Die Vergangenheit zeigt: Herzerkrankungen keine Neuheit
Van Hooydonck und Kreder waren allerdings keinesfalls die ersten Radprofis mit Herzproblemen. Schaut man in die Geschichtsbücher, stößt man auf diverse Fälle. Zwischen 2018 und 2020 starben mit Michael Goolaerts und Nicolas Portal zwei Fahrer an einem Herzinfarkt, 2022 beendeten Heinrich Haussler und Sonny Colbrelli ihre Karriere wegen einer Erkrankung am Herzen. Auffallend: Viele der bekannten Fälle betreffen junge Sportler zwischen 17 und 40 Jahren.
Eine erhöhte Tendenz hin zu mehr kardiologischen Erkrankungen im Radsport kann unser Experte allerdings nicht bestätigen: "In Bezug auf die allgemeine Belastung des kardiovaskulären Systems lässt sich der Radsport mit wenigen anderen Sportarten vergleichen. Der Radsport hat aber im Vergleich zu anderen Ausdauersportarten eine viel höhere mediale Aufmerksamkeit und deutlich mehr professionelle Athleten, die letztendlich natürlich auch viel Aufmerksamkeit auf sich ziehen."
Eine veränderte Wahrnehmung sieht der Mediziner allerdings durchaus: "Subjektiv kommt es mir aber so vor, als ob wir in den letzten Jahren vermehrt relevante Herzprobleme gesehen haben.
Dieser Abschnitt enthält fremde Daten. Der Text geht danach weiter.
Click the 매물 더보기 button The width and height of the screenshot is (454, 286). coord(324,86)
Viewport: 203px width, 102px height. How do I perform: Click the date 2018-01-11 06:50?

So ein 'Gefühl' sollte dann aber wissenschaftlich untersucht werden, bevor man Schlüsse daraus ziehen kann."
Über die Person:
- Samuel Fisser ist Arzt im BG Klinikum in Hamburg und spezialisiert sich dort auf Rehabilitationsmedizin und interdisziplinäre Sportmedizin. Seit fünf Jahren begleitet er verschiedene Radsportteams als Arzt, aktuell ist er einer der Teamärzte von BORA-hansgrohe.